Yiftachel does not even mention the League of Nations Mandate or Article 80 of the United Nations charter.
With similar disregard for factual accuracy and intellectual integrity, he also claims that “Israel has expropriated hundreds of thousands of dunams of private Palestinian land” for settlements. This canard, of settlements being built on privately owned land rather than public or state land as Israeli governments of all political stripes have maintained, echoes a dishonest refrain popularized by Peace Now.
Particularly over the past decade, when it could no longer find wide support for its earlier claims that dismantling the settlements and withdrawing essentially to the pre-1967 lines would win peace, Peace Now has increasingly asserted that the settlements must be taken down because they were constructed on land belonging to Palestinians.
But repeatedly, when the ownership issue has been examined, the organization has been forced to retract its claims.
For example, it declared at one point that 85% of Ma’aleh Adumim, the largest of Israel’s West Bank settlements, had been privately owned Palestinian land. When challenged with the relevant documentation, Peace Now amended its claim to 0.5%, acknowledging a 17,000% overstatement.
Even this claim of 0.5% is highly dubious.
In another instance, Peace Now asserted that more than 70% of the settlement of Revava was built on privately owned Arab land. When challenged, it modified its claim to 22%. The settlement sued Peace Now, insisting Revava was built entirely on state lands. The court ruled in favor of the settlement, and Peace Now and the two authors of its report on Revava had to pay a NIS 20,000 fine and publish a retraction of their false claim in major Israeli newspapers.
To cite just one additional falsehood proclaimed by Yiftachel in his August 30 piece, he states that, “according to international law [the Palestinians] are entitled to sovereignty in the West Bank.”
In fact, international law decrees nothing of the sort. According to the relevant international agreements, the Palestinians and the Israelis are both entitled to put forward claims to what is disputed territory, and the conflicting claims are to be resolved by negotiations.

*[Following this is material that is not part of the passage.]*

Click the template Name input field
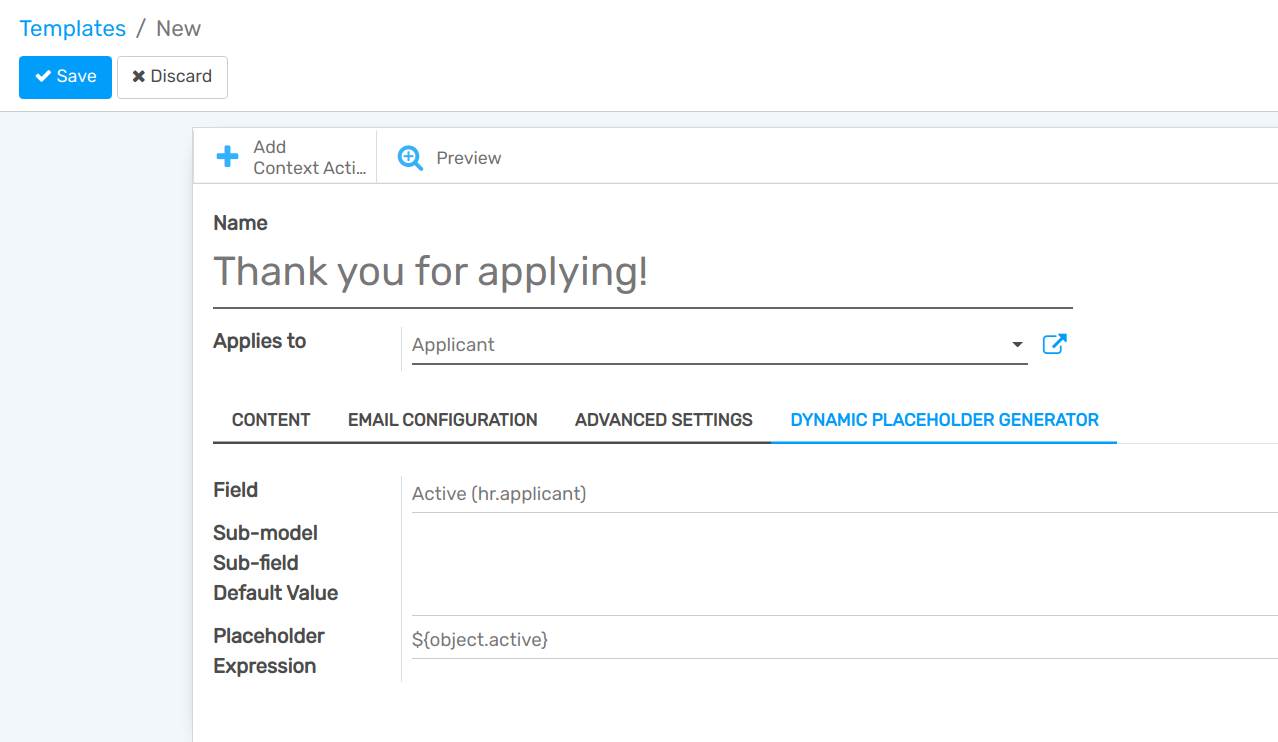1278x742 pixels. tap(640, 272)
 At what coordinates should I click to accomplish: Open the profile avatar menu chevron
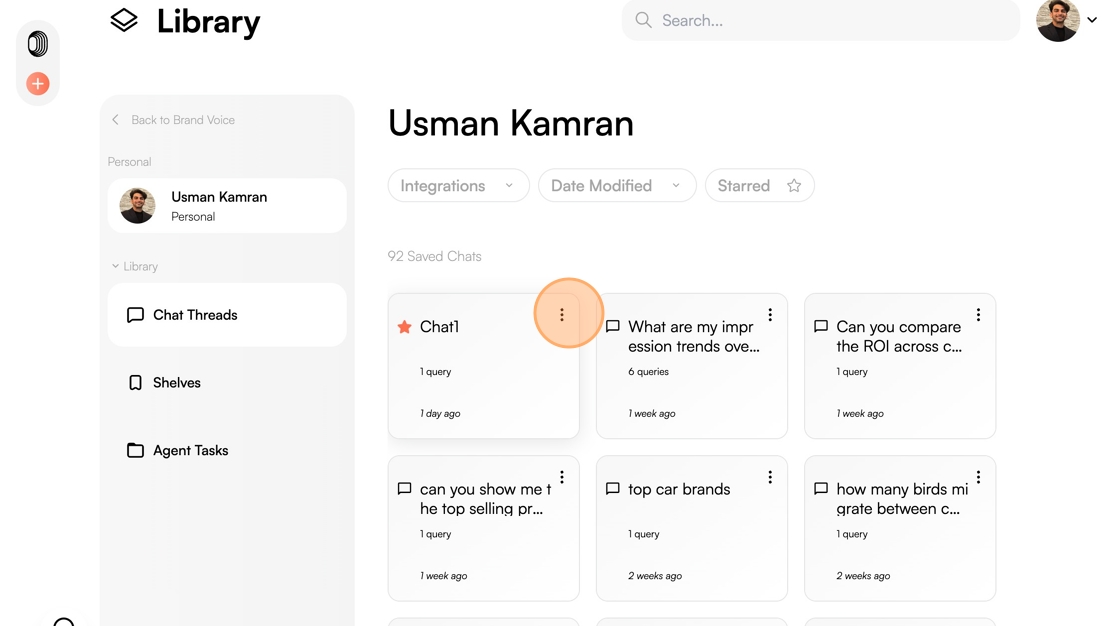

As long as declarations regarding the proper disposition of Judea and Samaria are put forth almost exclusively by Israel’s enemies and those Israelis and Diaspora Jews who largely agree with them, Israel’s legitimate claims can never gain any traction in the court of public opinion. The Levy Report is an important step in widening the public discourse to include the crucial, well-founded and for too long under-represented counternarrative, the narrative of Jewish rights.
Disseminating its findings, forcefully asserting its conclusions, can help move the less bigoted and ill-disposed among Israel’s critics to rethink their anti-Israel predilections, and can help arm those who are predisposed to be supportive of the Jewish state but have been misled by the bombardment of lies and distortions from Israel’s defamers.
Anything short of such an effort is surrender to Israel’s enemies and the enemies of genuine international lawfulness.
The writer is a psychiatrist and historian and author of The Oslo Syndrome: Delusions of a People under Siege.